With the introduction of more CO2 in the atmosphere, the acidity level of the ocean changes. "The chemistry of the ocean is dependent on the chemistry of the atmosphere" (Cochlan). Therefore, more carbon dioxide emissions in the atmosphere, more dissolved carbon dioxide in the oceans. Carbon dioxide in the ocean, a necessary component for plant life, turns to carbonic acid, slowly lowering the pH (raising the acid levels of the seas). The 100-year projection is a pH of 7.8 by 2100, causing problems with shell-bearing organisms and much more that is still unknown. This is ocean acidification.
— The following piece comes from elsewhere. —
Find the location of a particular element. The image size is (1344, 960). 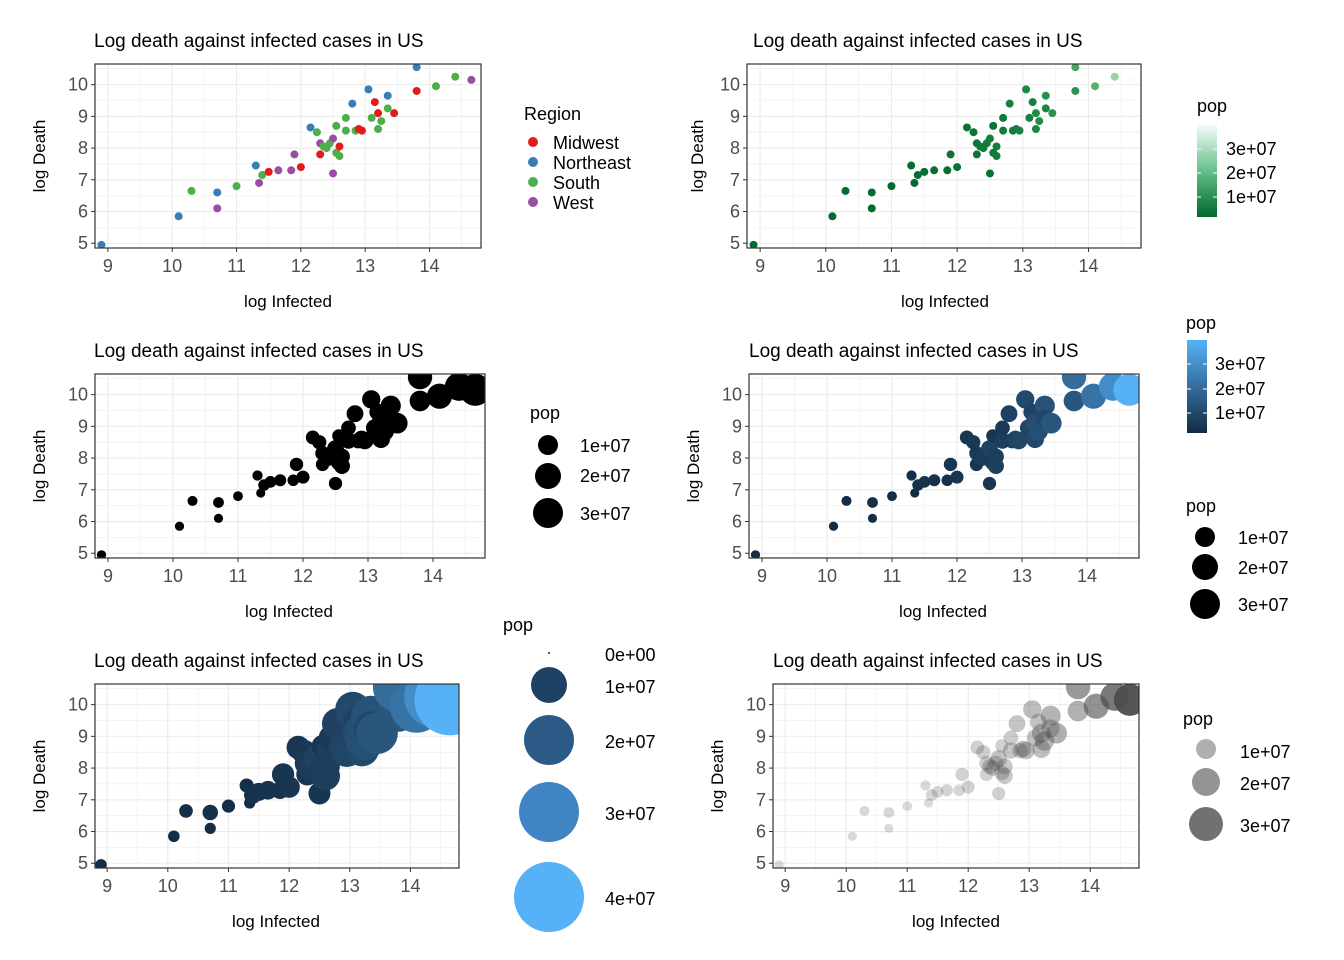

y-tick-label: 9 is located at coordinates (83, 116).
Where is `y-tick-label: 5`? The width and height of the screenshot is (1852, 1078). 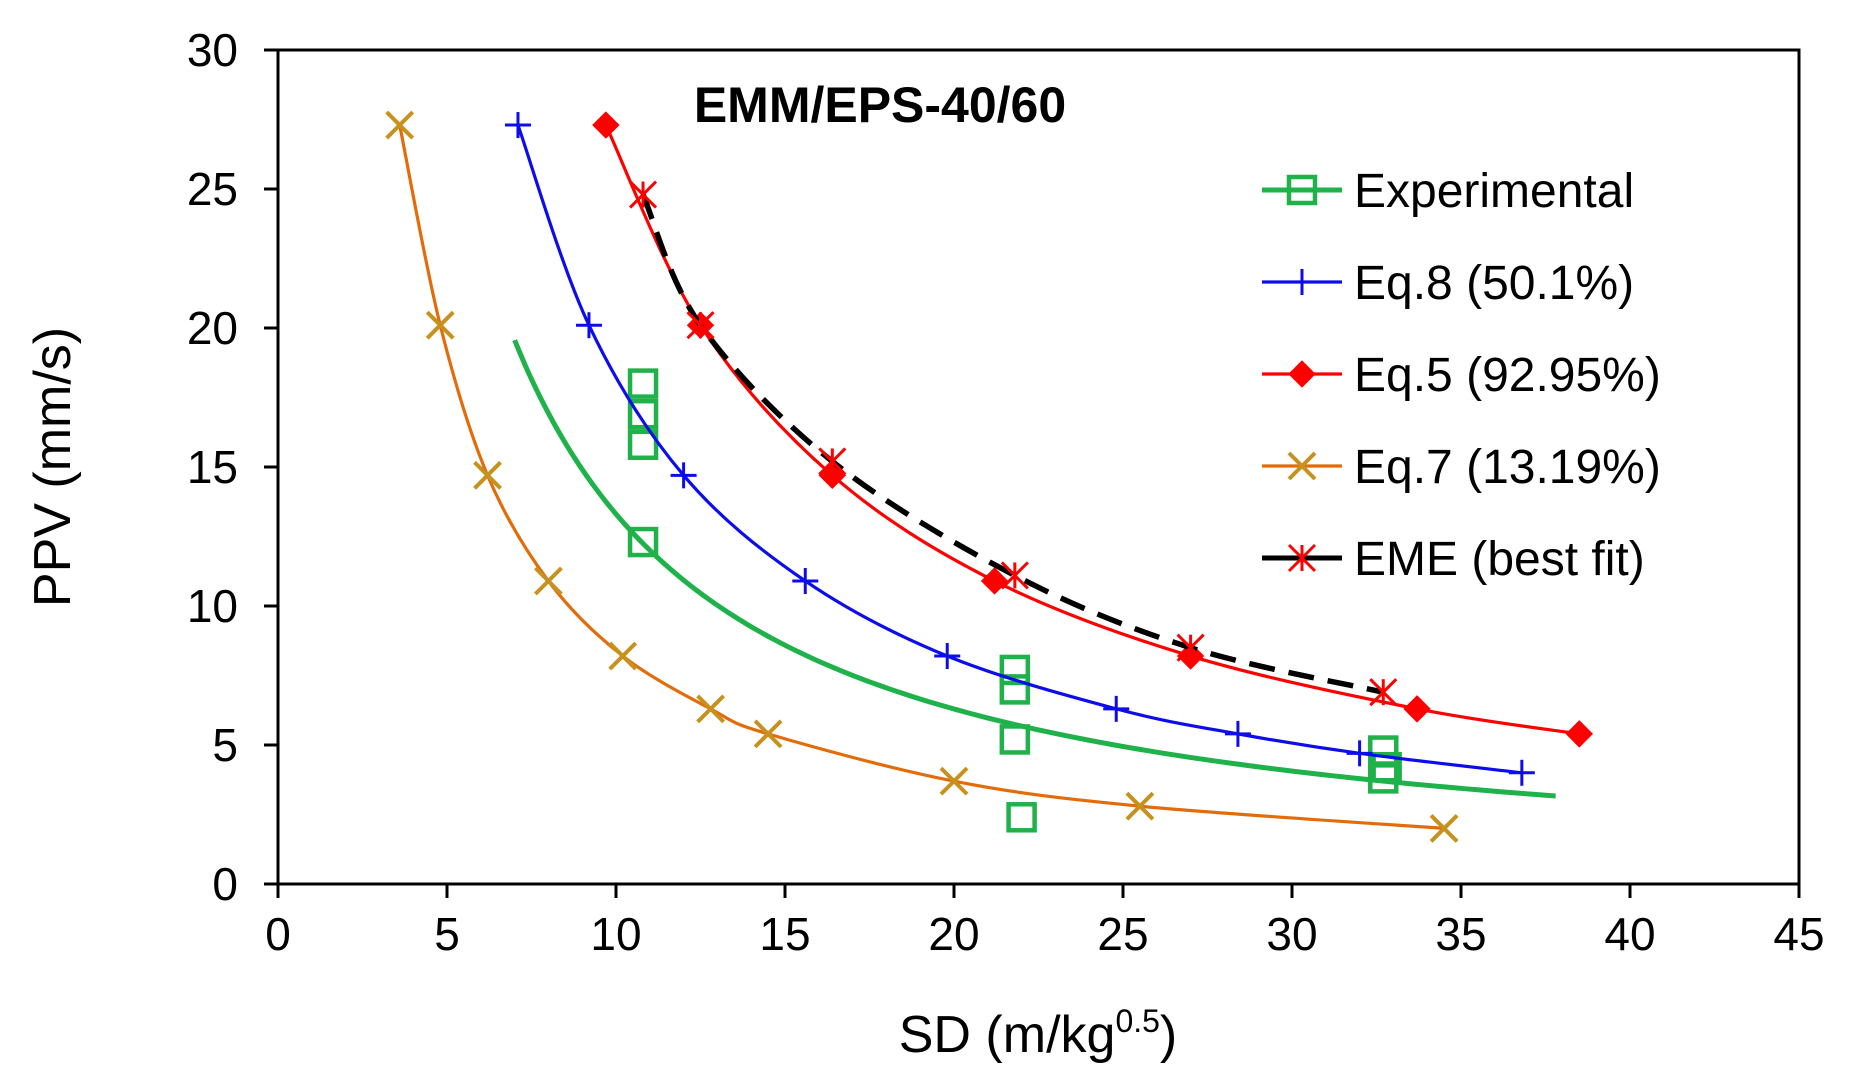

We have intentionally targeted areas of upwelling along the Pacific Northwest because these are "sentinel sites that indicate the future" (lead PI, Cochlan, RTC-SFSU). There are two currents: surface water and deep water. Surface water currents (the first 100m of water) travel the earth’s surface in roughly five years, driven by the winds. Deep water currents (100m-4000⁺m), on the other hand, move slowly, taking 1000 to 1400 years to circulate. Oceanic deep water conveyors in the intermittent layer does resurface every 50-100 years in upwelling zones; therefore, by sampling from these zones, we are able to observe the future chemistry of the ocean. Unlike the surface water that reaches equilibrium with the atmosphere through interactive processes, the deep water continues to become more acidic at faster rate because the CO₂ is trapped under the blanket of surface water. The water sampled this week at our first site was nutrient rich, low in iron, and had a pH of 7.6. This water hasn't seen light since pre-industrial revolution—an indication of the ocean’s future normal in 20 to 50 years, not 100 as previously projected, according to co-PI, Charlie Trick, Western University. There is still a long way to go before making any substantial claims, but it does perk great interest. Upwelled zones naturally have a lower pH, but this may be an indication of the acidity level in the future. 
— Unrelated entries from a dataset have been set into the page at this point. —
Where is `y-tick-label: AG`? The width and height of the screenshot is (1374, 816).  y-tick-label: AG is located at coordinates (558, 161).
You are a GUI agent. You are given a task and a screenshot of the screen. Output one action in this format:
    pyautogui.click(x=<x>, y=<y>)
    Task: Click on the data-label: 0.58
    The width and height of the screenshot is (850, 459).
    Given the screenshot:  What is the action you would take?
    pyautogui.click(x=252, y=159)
And, this is why we are experimenting: we simply want to sample cleanly, analyze honestly, and use methods in experiments that model the future accurately. The end result will be a presentation of the results. One of the mantras of the PI's onboard is that of Joe Friday from Dragnet, "Just the facts, ma'am." These men of integrity are prepared to title their peer-reviewed scientific paper as their results support their hypothesis or their results do not support their hypothesis. Either way it is one step closer to understanding the current path of our future and the steps that we can take to change that path. This is science. And, I would never know this without this experience first-hand.